## Dataset items
▬▬▬▬▬▬▬▬▬▬

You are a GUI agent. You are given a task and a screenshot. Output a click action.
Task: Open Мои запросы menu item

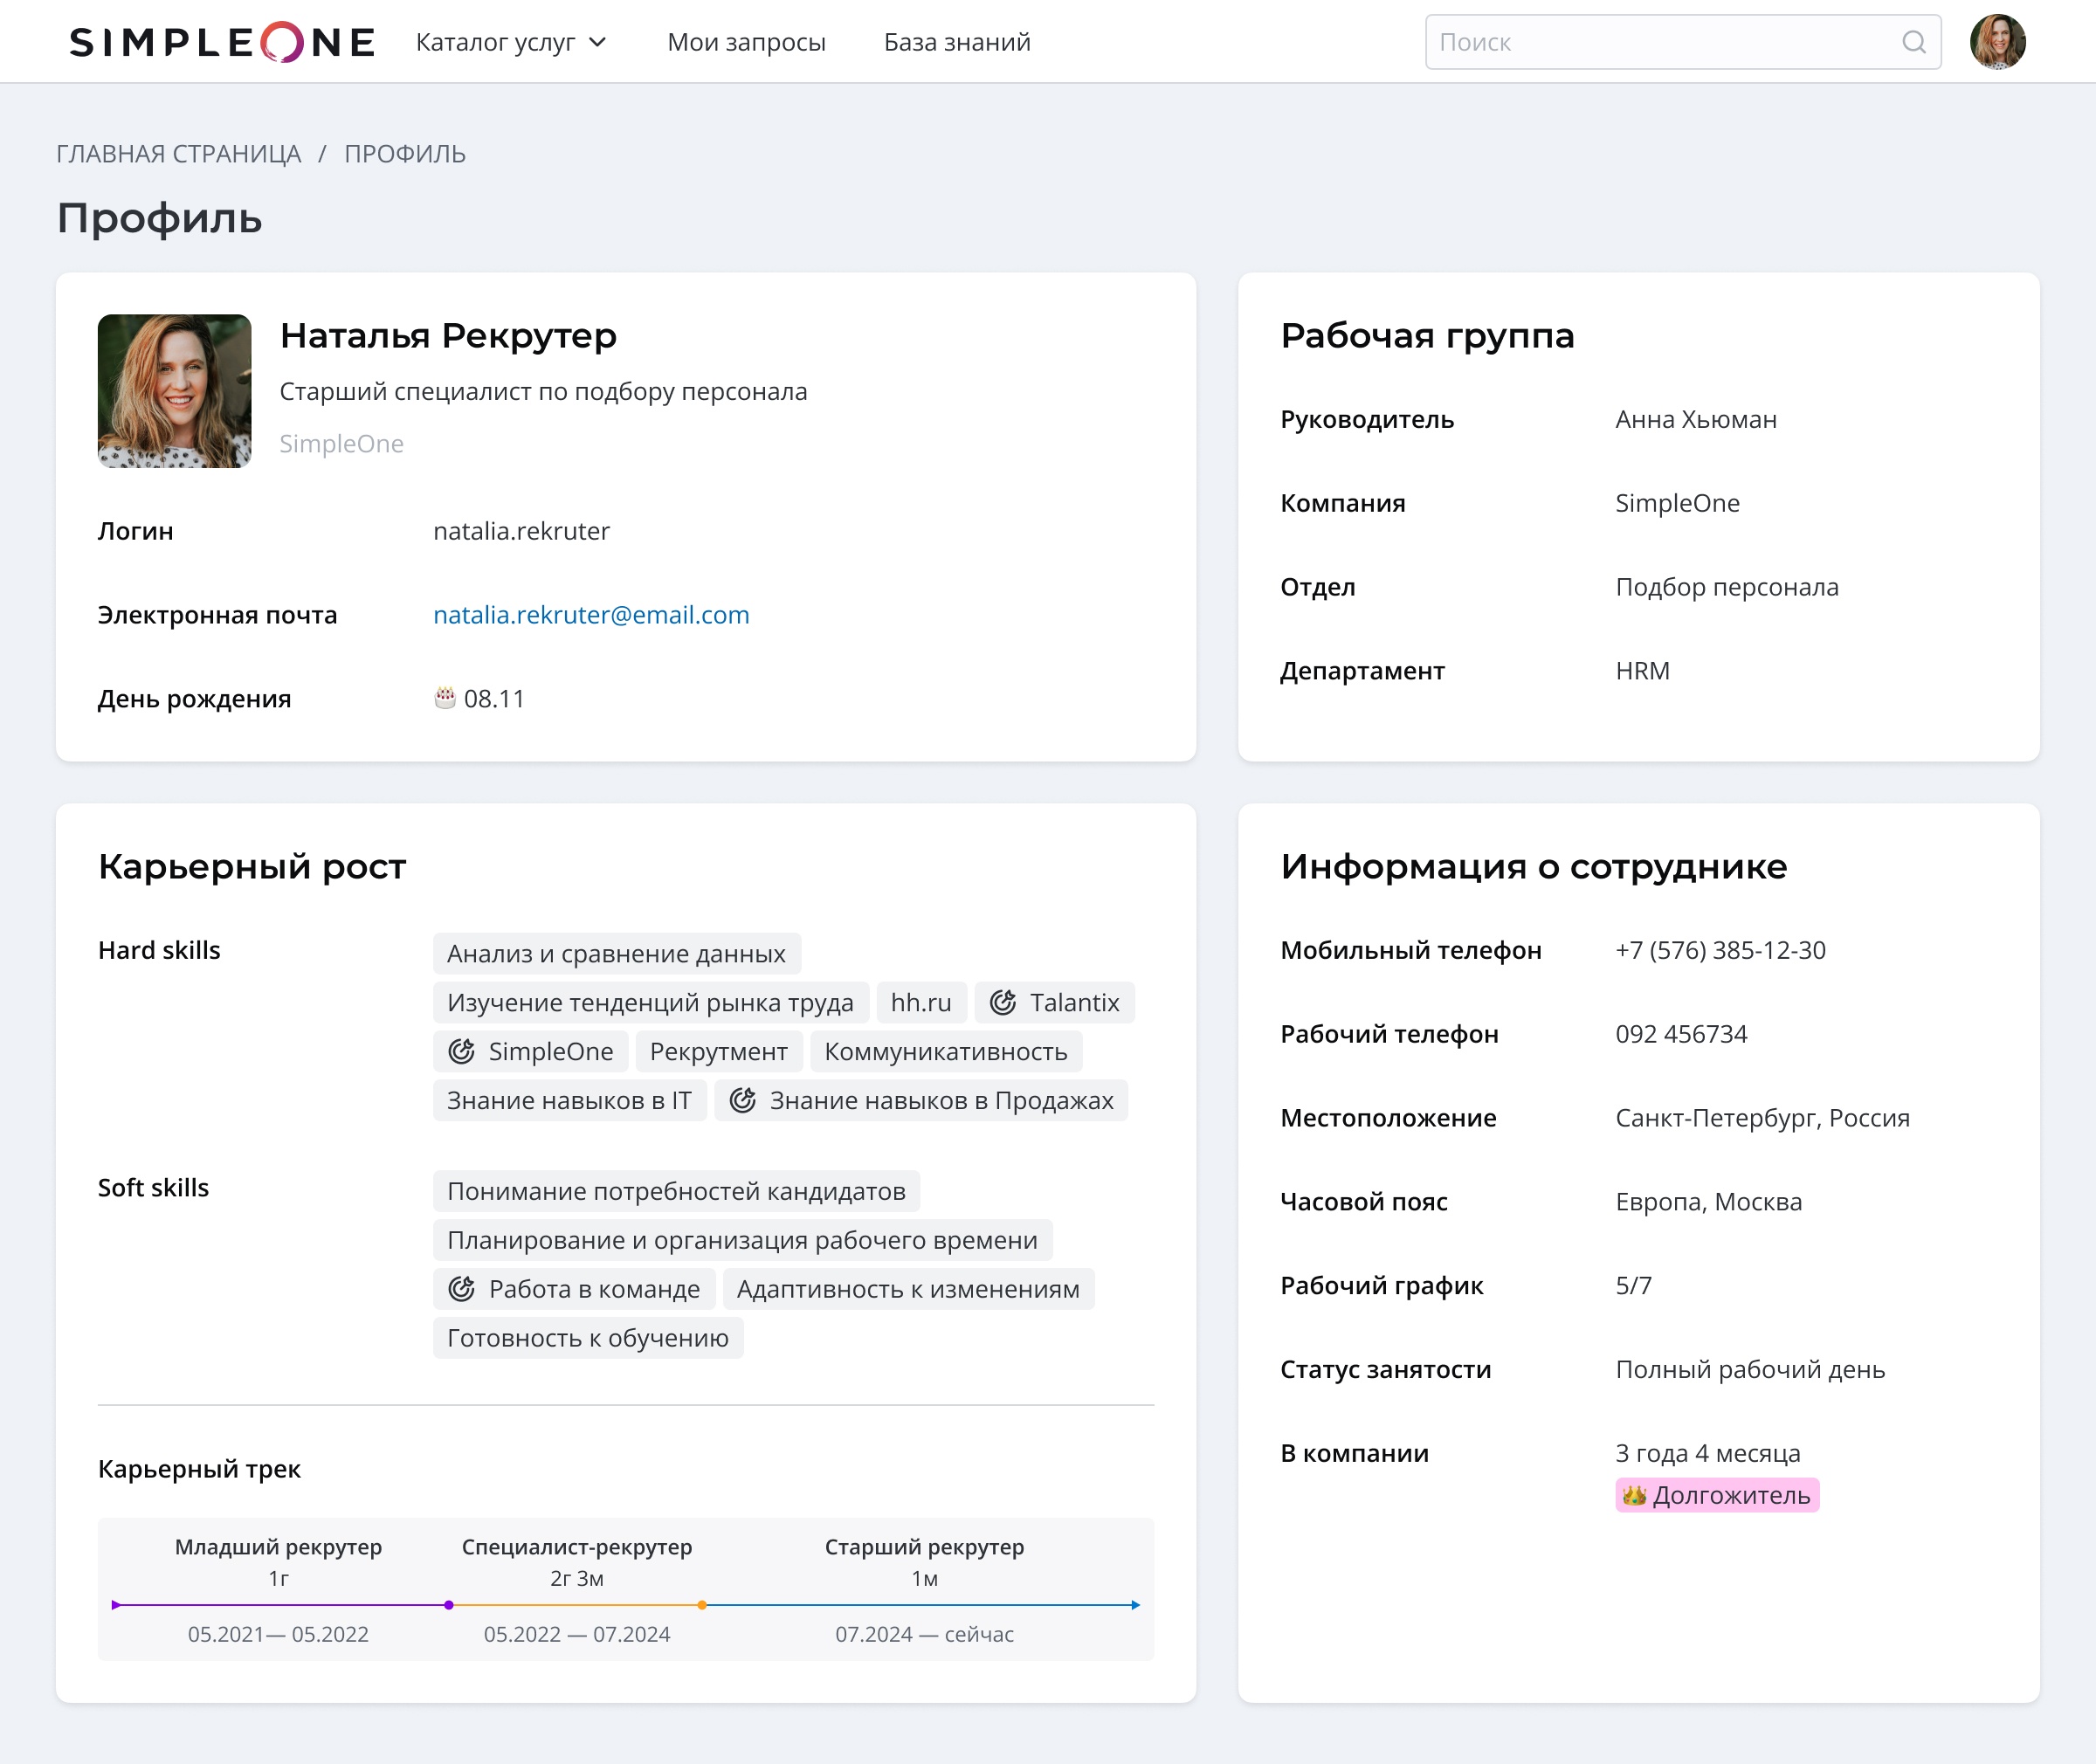click(x=746, y=42)
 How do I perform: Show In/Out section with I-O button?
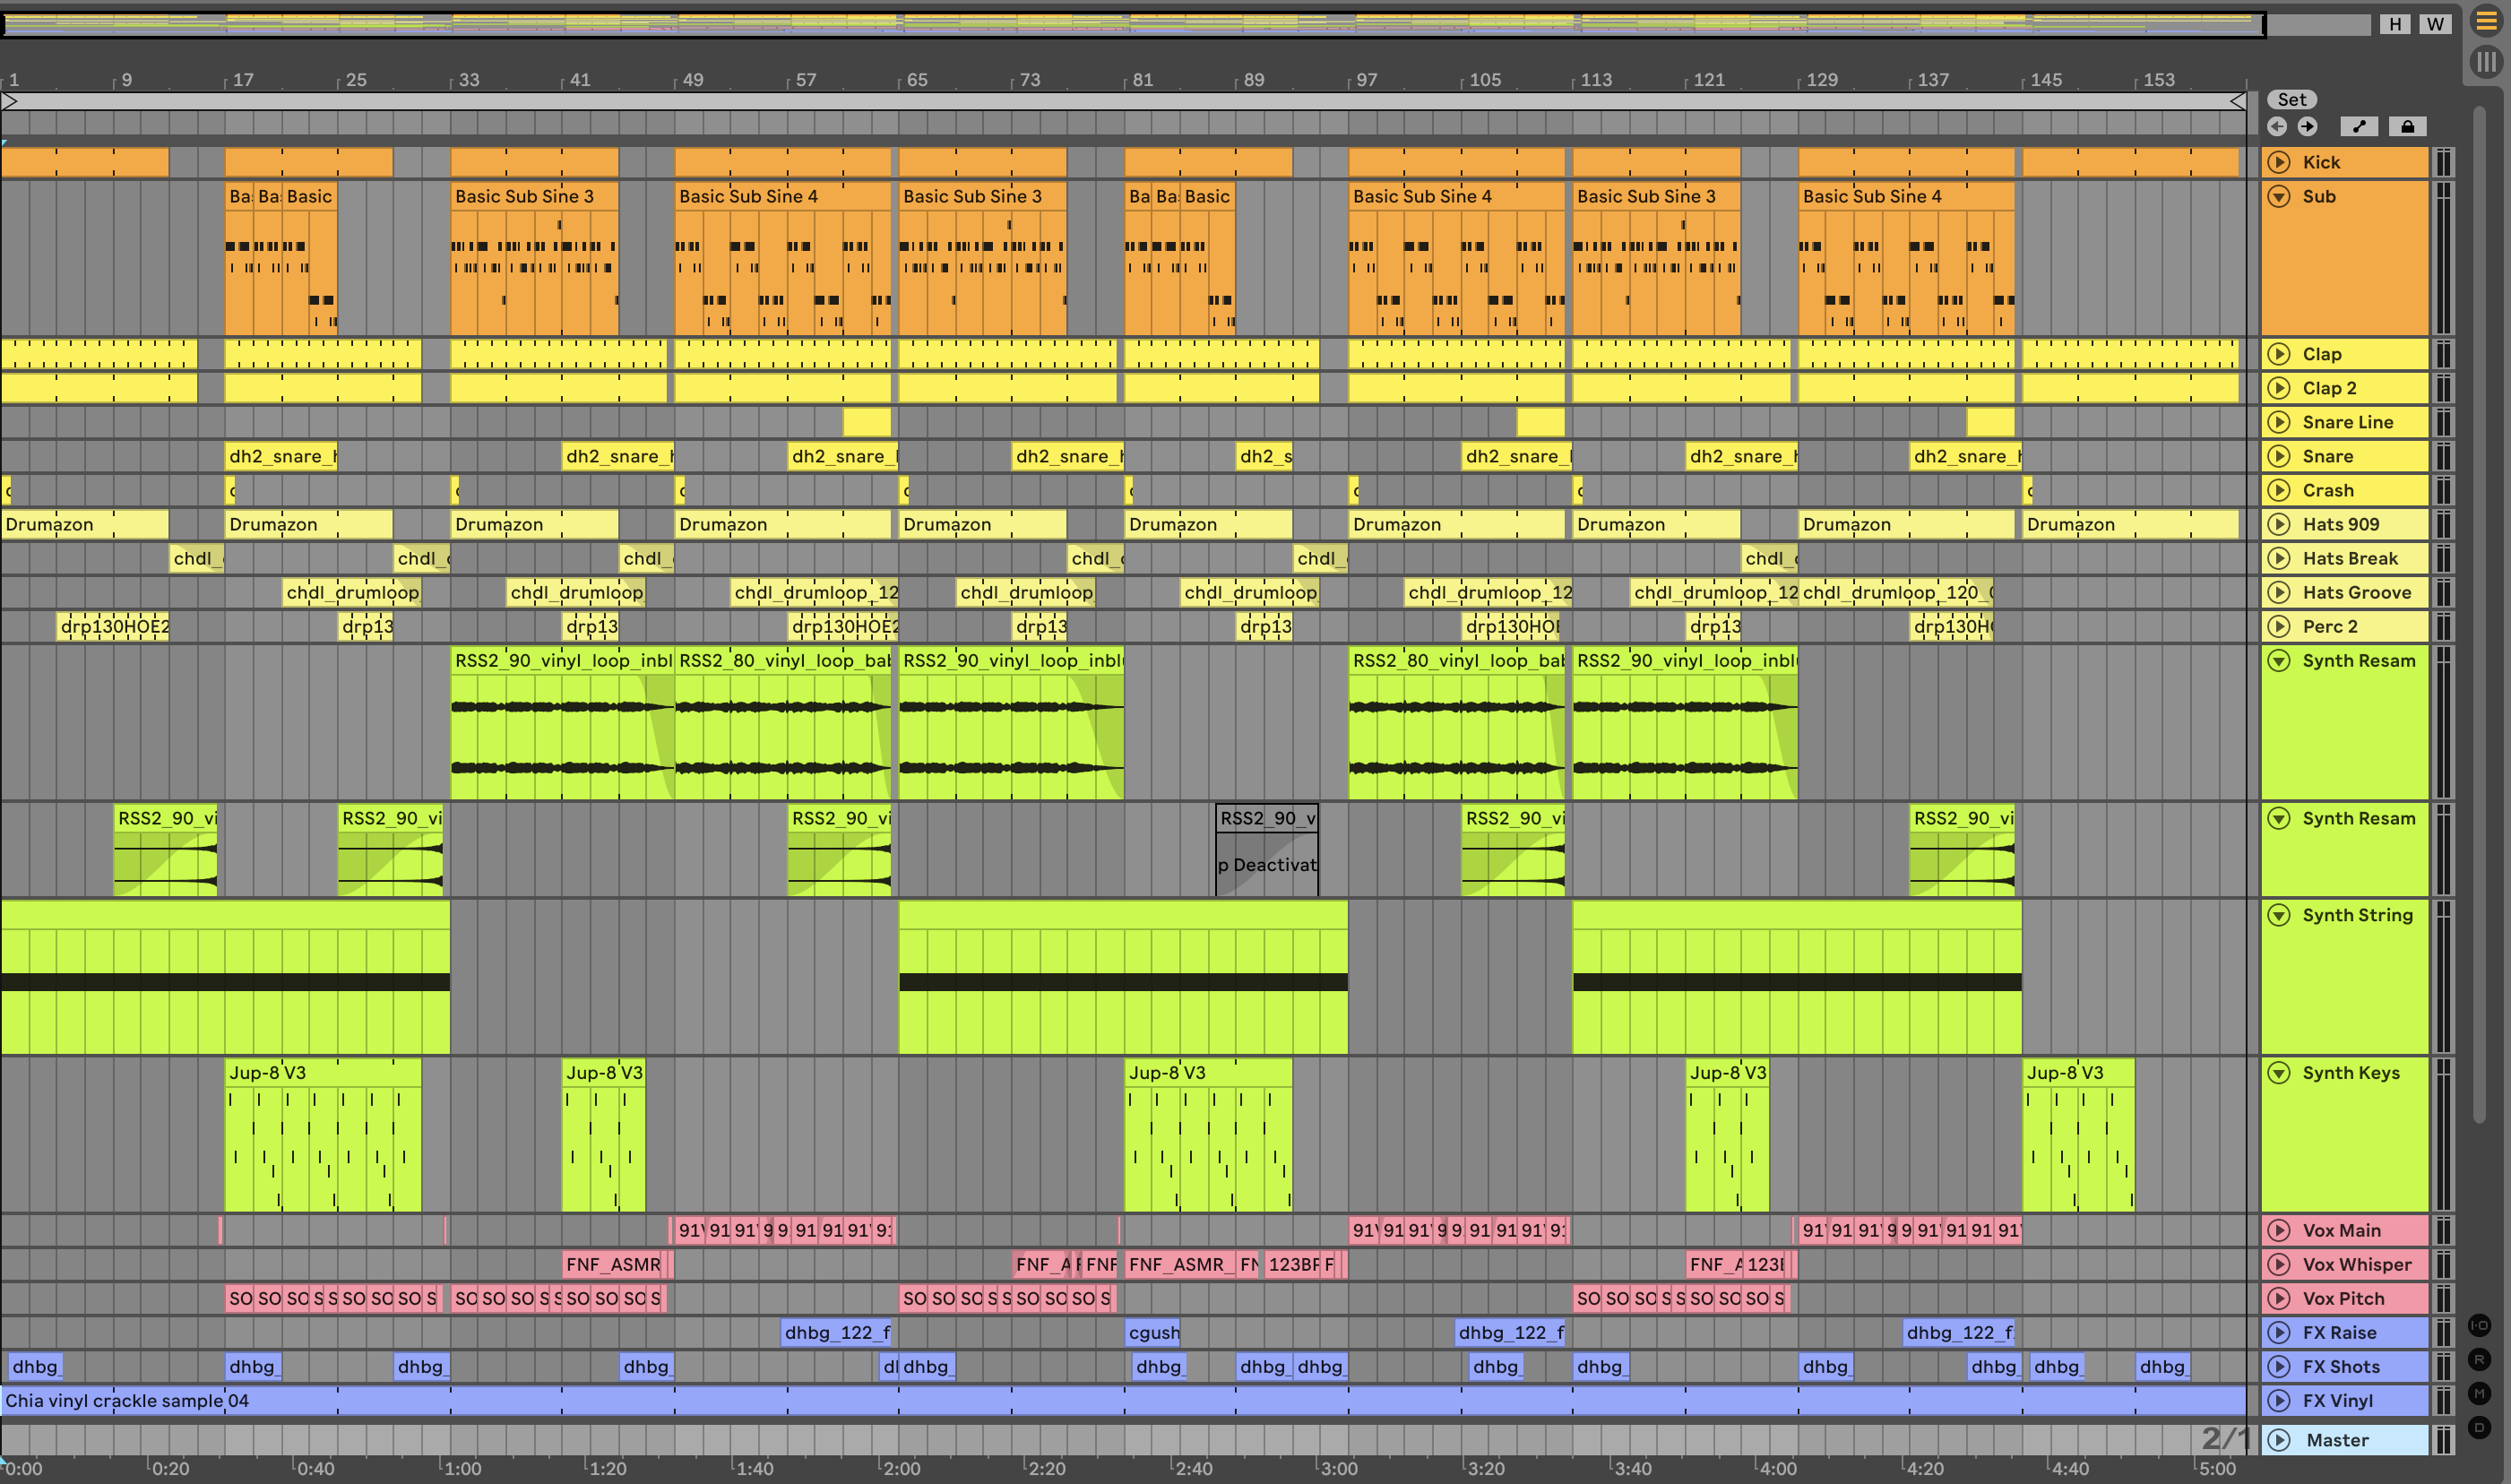(2479, 1325)
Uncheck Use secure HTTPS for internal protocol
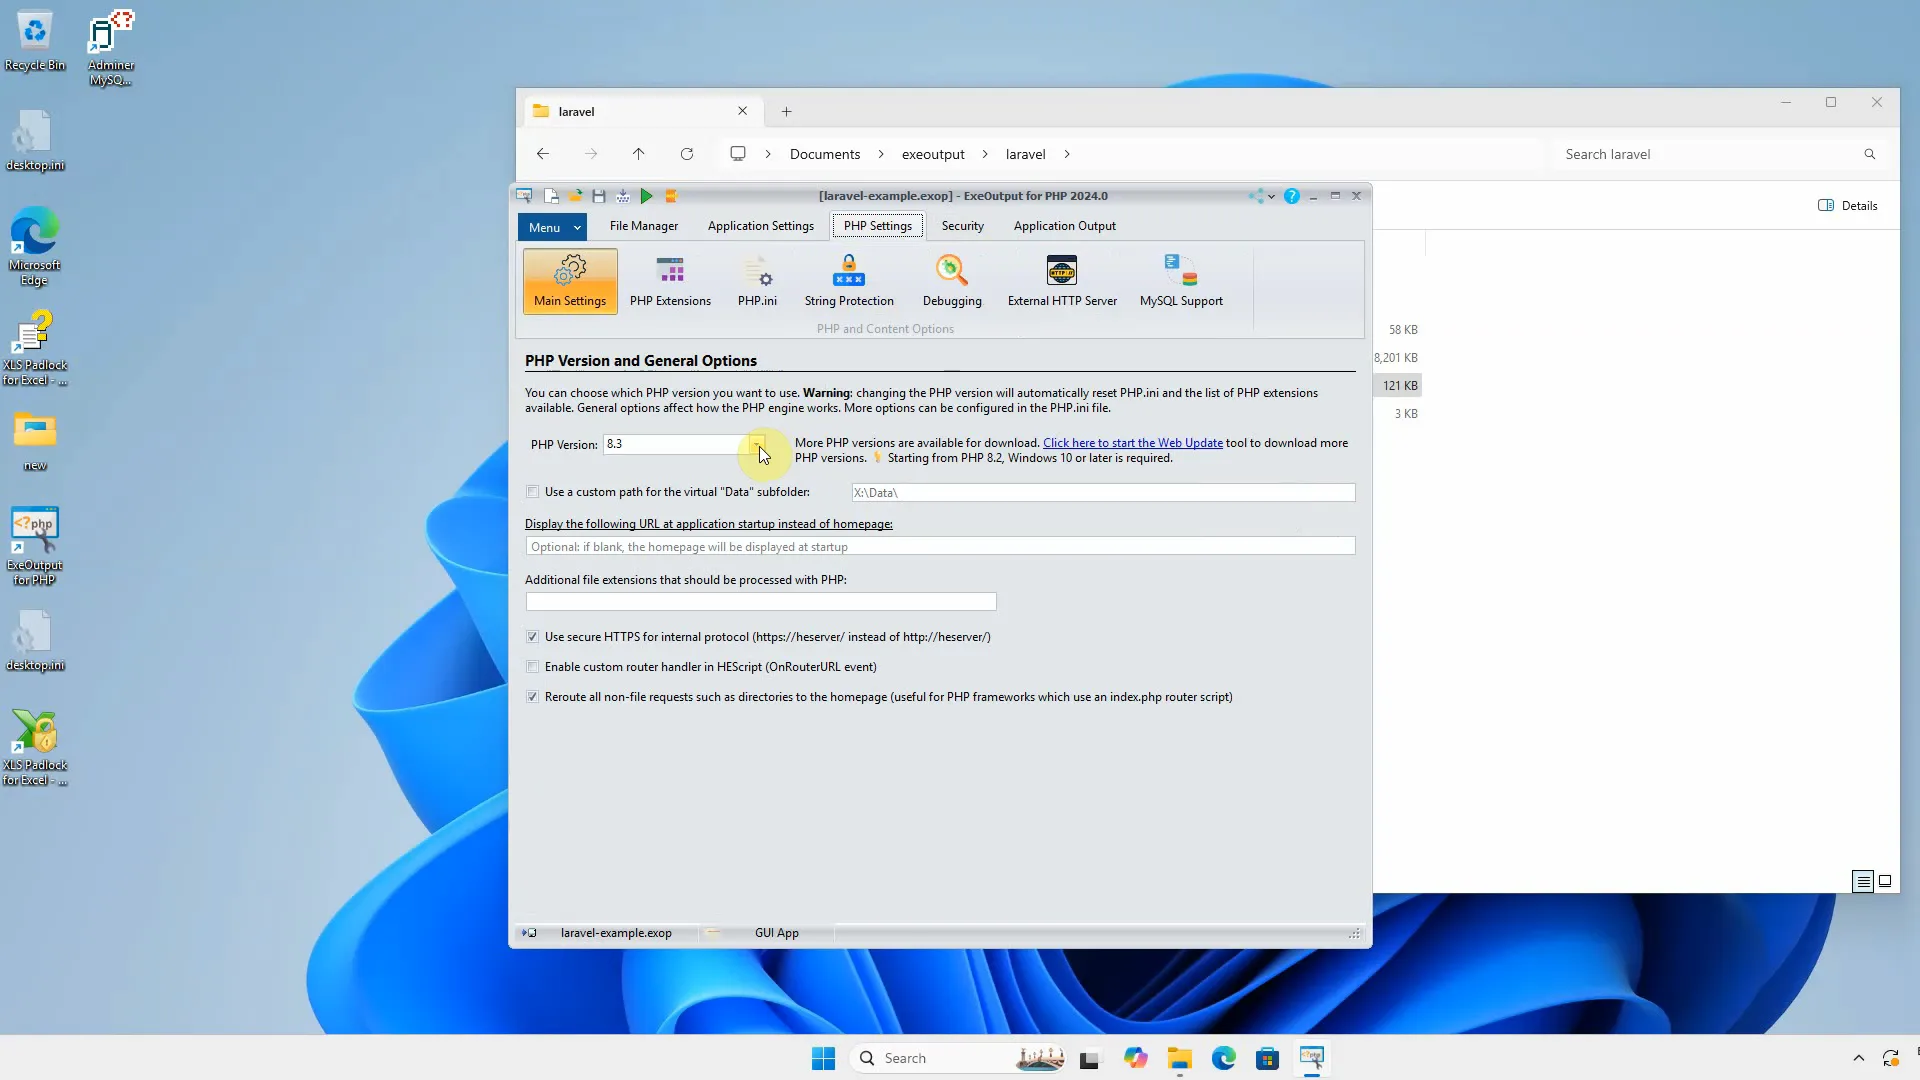 533,637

▬▬▬▬▬▬▬▬▬▬

## What to do
Transcribe exactly the lines from the one with "How do I perform: Show" to the last line of the records, both included, so that no picture appears in the copy.

## Result for this task
 How do I perform: Show In/Out section with I-O button?
(2479, 1325)
Uncheck Use secure HTTPS for internal protocol
 533,637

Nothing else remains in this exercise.